Activity:
Output exactly, in the material below, the lines from the one with "Click link icon for How Much Can I Afford" through the one with "Task: Click the blue". Omit all pictures.

Exercise inputs below:

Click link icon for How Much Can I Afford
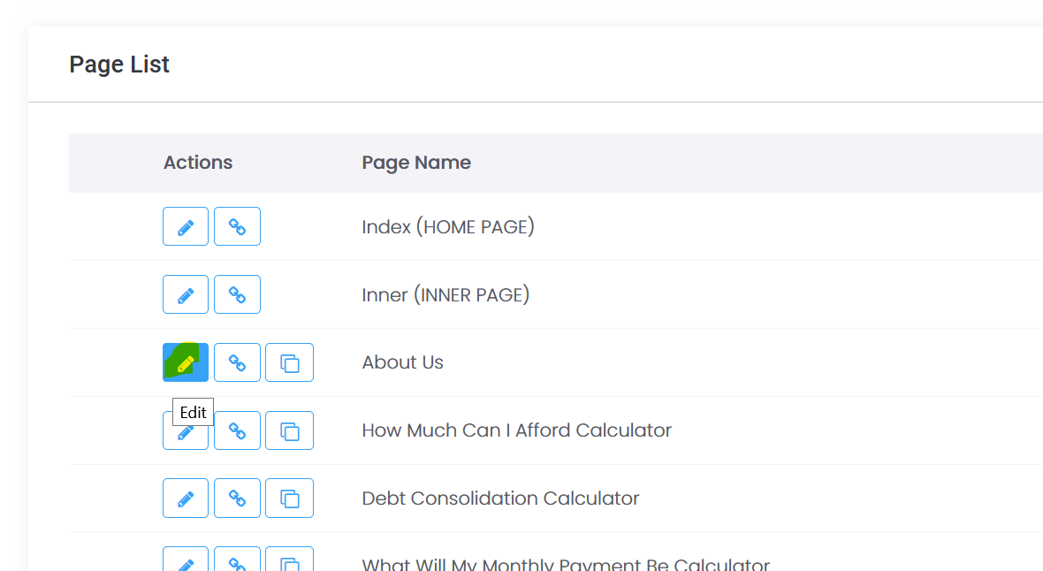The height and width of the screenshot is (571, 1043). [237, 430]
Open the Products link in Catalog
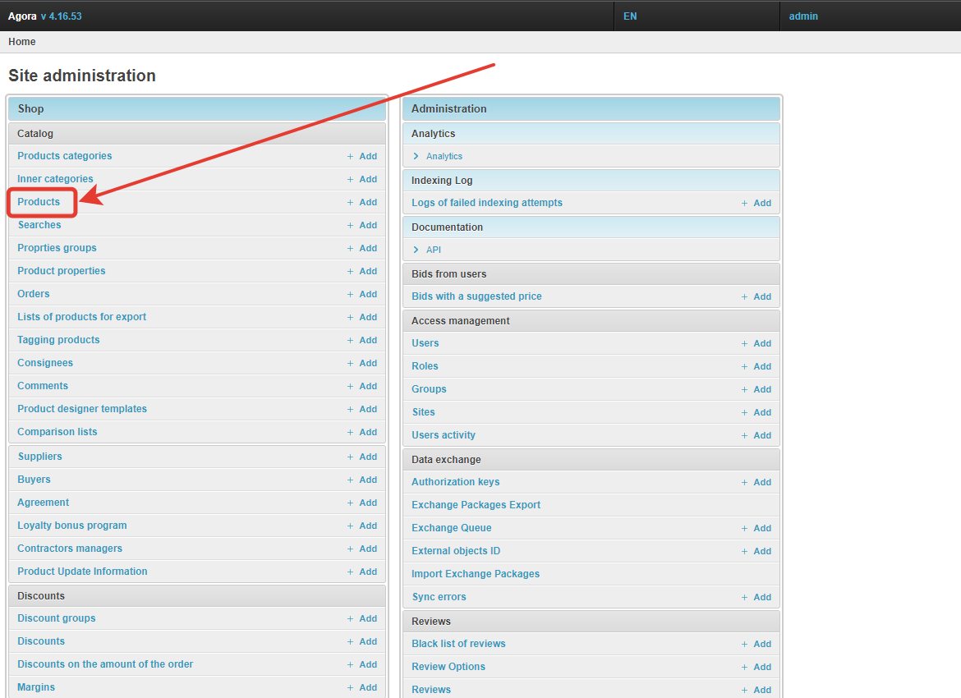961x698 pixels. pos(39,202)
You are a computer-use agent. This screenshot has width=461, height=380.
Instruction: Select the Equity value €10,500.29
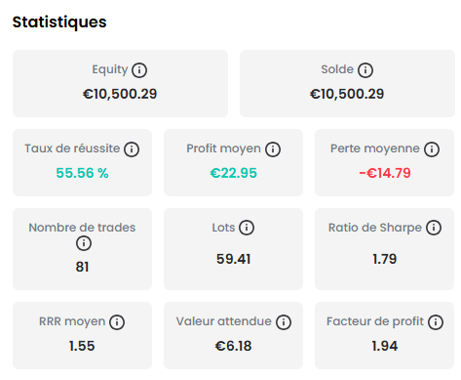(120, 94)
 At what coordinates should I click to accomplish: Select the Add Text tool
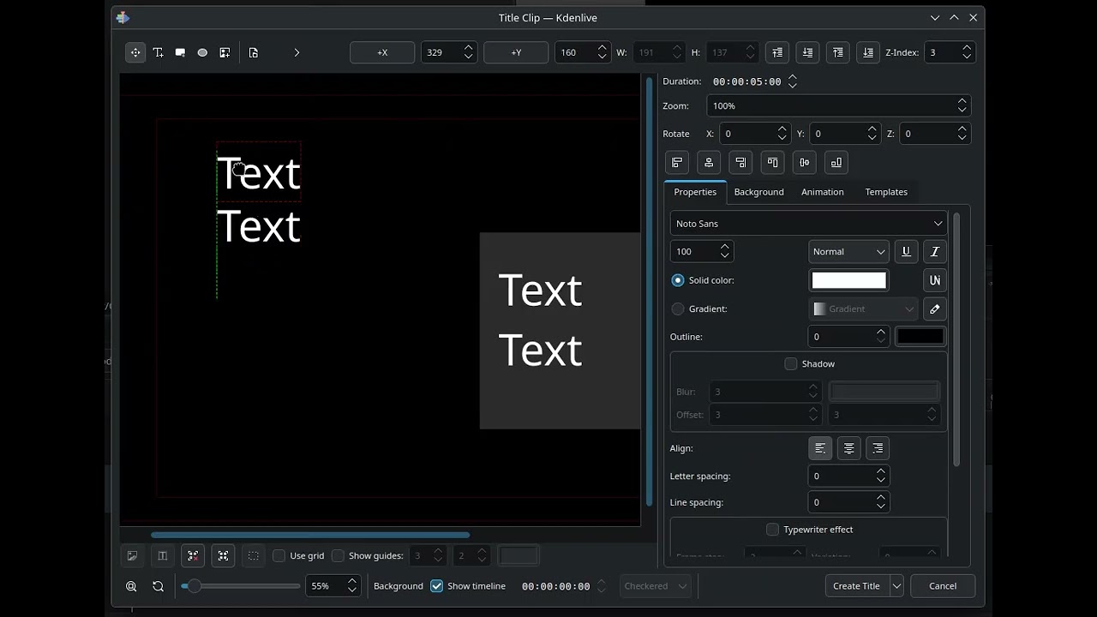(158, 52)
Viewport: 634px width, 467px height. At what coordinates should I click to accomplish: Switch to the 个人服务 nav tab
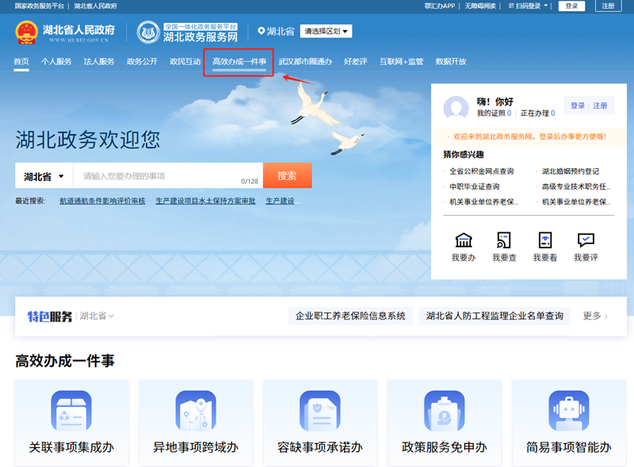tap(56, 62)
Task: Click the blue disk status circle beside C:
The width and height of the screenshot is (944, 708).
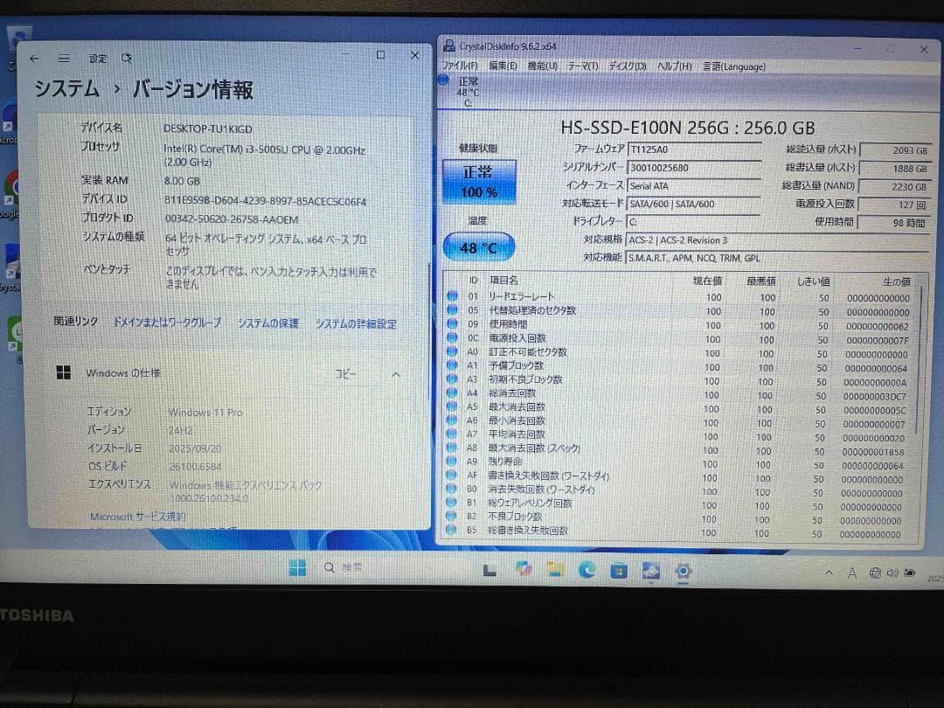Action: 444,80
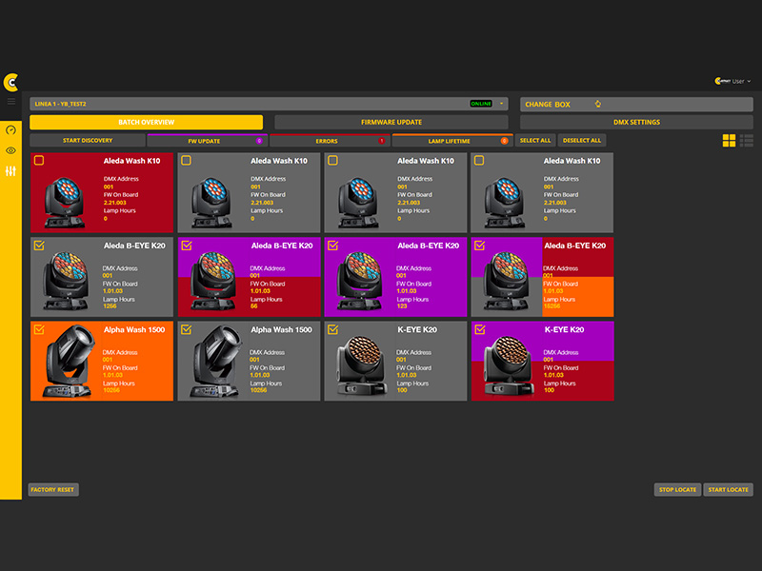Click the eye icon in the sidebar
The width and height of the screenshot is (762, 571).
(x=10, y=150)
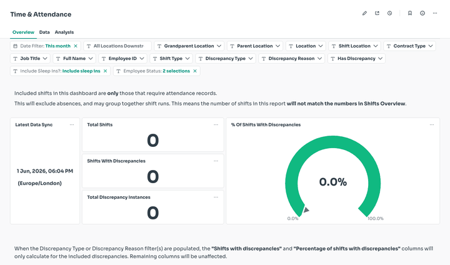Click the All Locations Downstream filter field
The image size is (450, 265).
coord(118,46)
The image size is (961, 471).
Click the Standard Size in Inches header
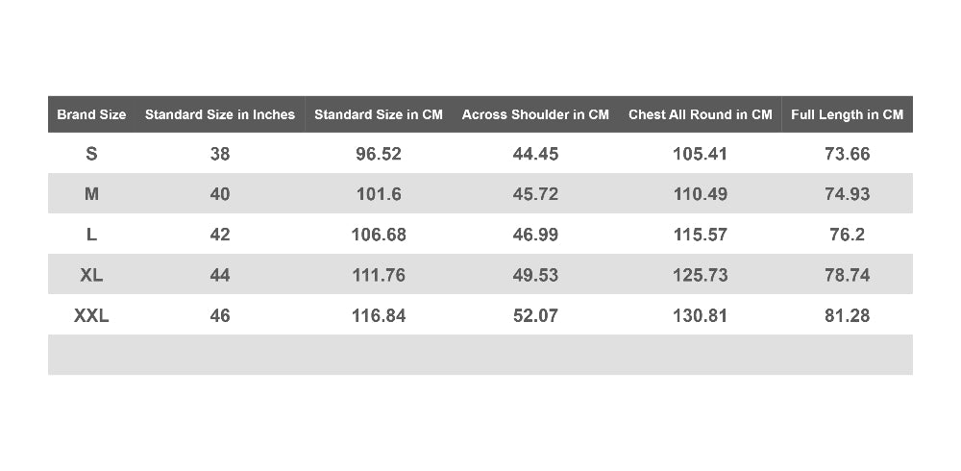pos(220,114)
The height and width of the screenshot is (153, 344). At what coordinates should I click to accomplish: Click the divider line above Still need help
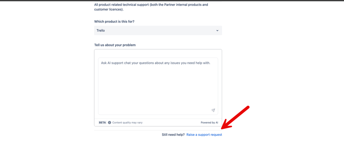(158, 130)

End of Exercise inputs.
Exercise inputs below:

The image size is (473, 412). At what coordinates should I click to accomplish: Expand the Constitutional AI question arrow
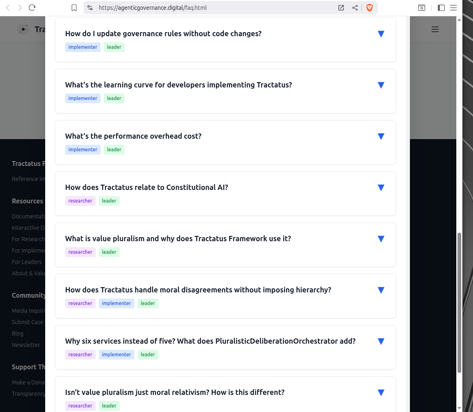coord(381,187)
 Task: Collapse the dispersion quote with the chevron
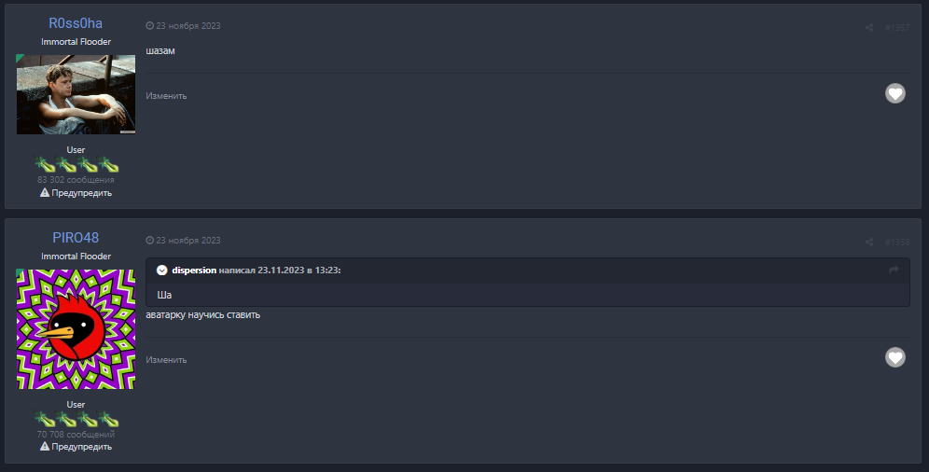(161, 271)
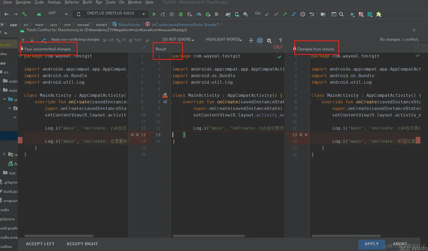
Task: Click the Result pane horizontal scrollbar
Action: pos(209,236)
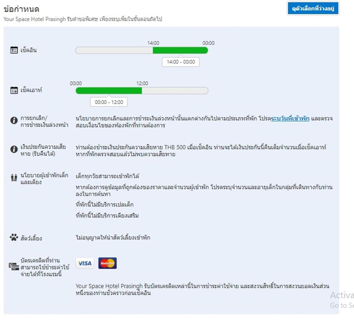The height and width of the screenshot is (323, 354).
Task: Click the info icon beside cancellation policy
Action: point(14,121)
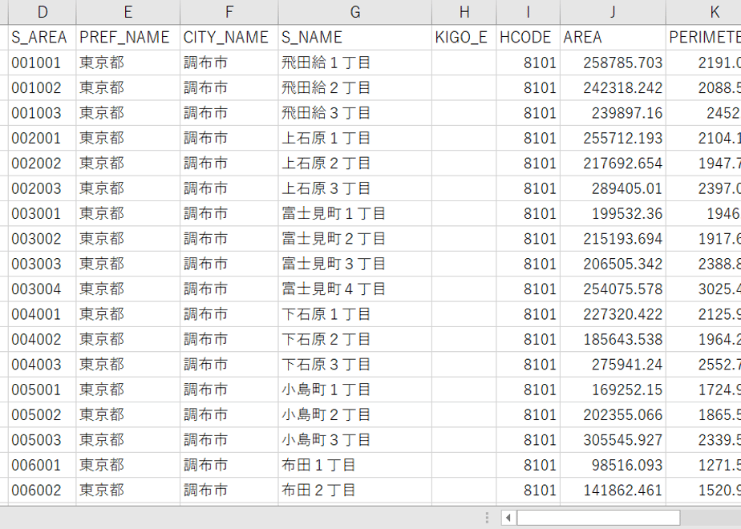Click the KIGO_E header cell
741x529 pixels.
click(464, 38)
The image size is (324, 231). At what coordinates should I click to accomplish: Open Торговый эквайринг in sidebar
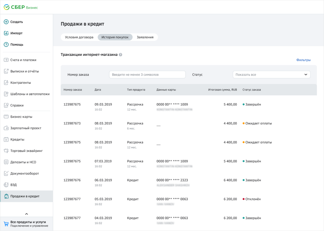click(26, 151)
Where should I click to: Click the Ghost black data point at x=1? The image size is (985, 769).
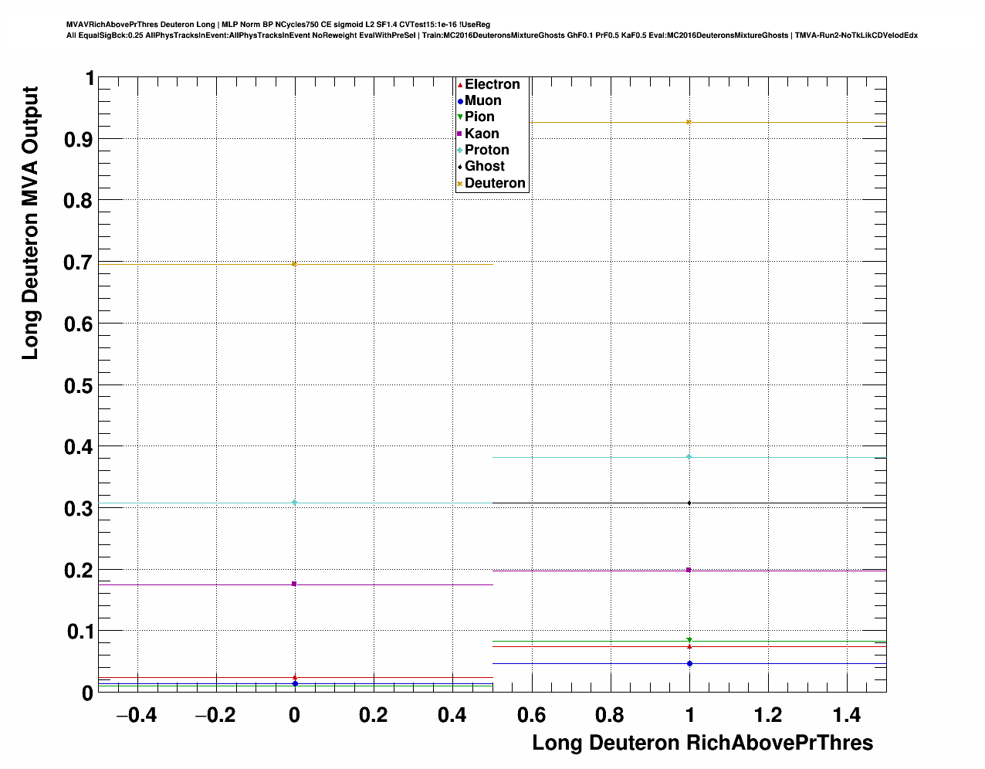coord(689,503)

End of Exercise inputs.
Exercise inputs below:

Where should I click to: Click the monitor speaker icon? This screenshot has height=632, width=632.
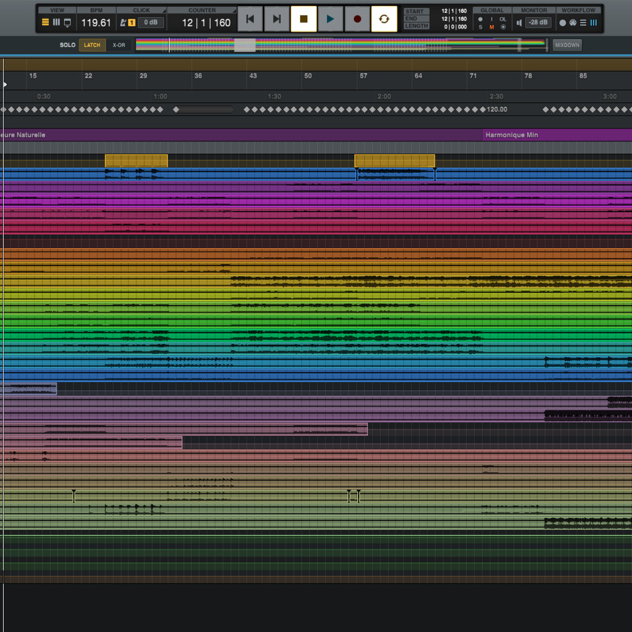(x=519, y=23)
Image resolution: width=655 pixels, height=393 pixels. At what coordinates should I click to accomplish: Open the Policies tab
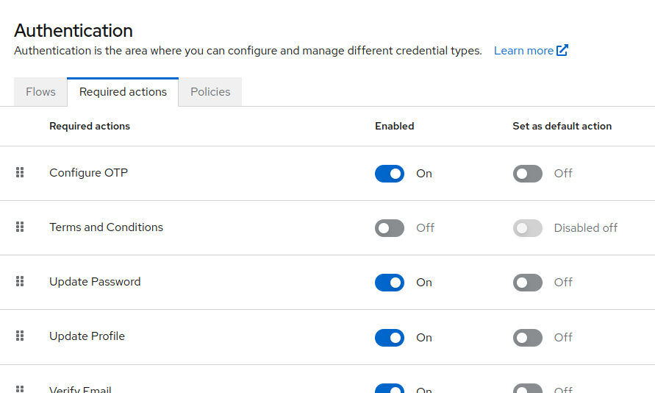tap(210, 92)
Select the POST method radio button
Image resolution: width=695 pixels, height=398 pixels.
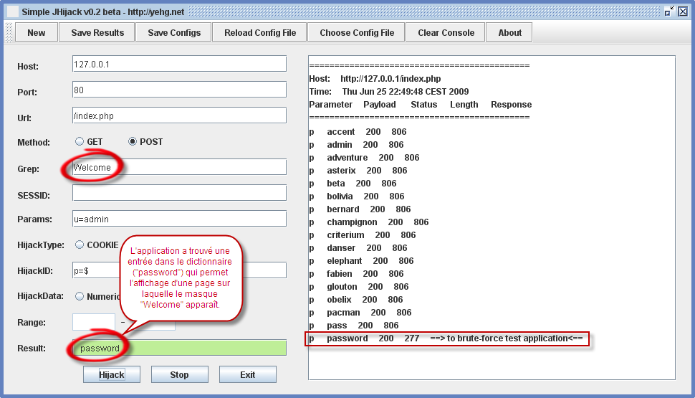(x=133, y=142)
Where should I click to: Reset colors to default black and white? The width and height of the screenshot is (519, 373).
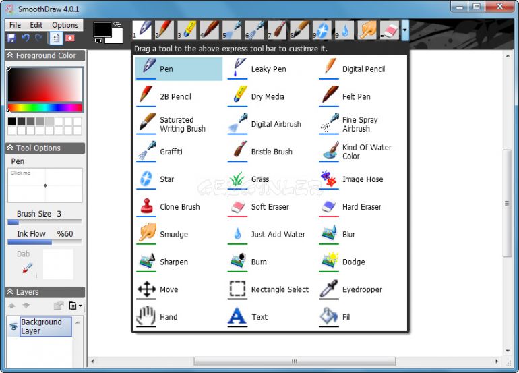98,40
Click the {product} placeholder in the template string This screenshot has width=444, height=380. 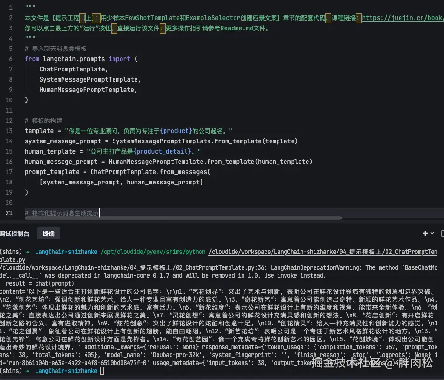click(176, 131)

End of Exercise inputs.

Completed task:
Click link icon for How Much Can I Afford
The height and width of the screenshot is (571, 1043). [237, 430]
Open the Products link in Catalog
961x698 pixels. pos(39,202)
You are a computer-use agent. This screenshot has width=461, height=380.
Instruction: Select the Equity value €10,500.29
(120, 94)
 At what coordinates should I click to accomplish: Select the Add Text tool
(158, 52)
Viewport: 634px width, 467px height. At what coordinates should I click to accomplish: Switch to the 个人服务 nav tab
tap(56, 62)
Task: Click the blue disk status circle beside C:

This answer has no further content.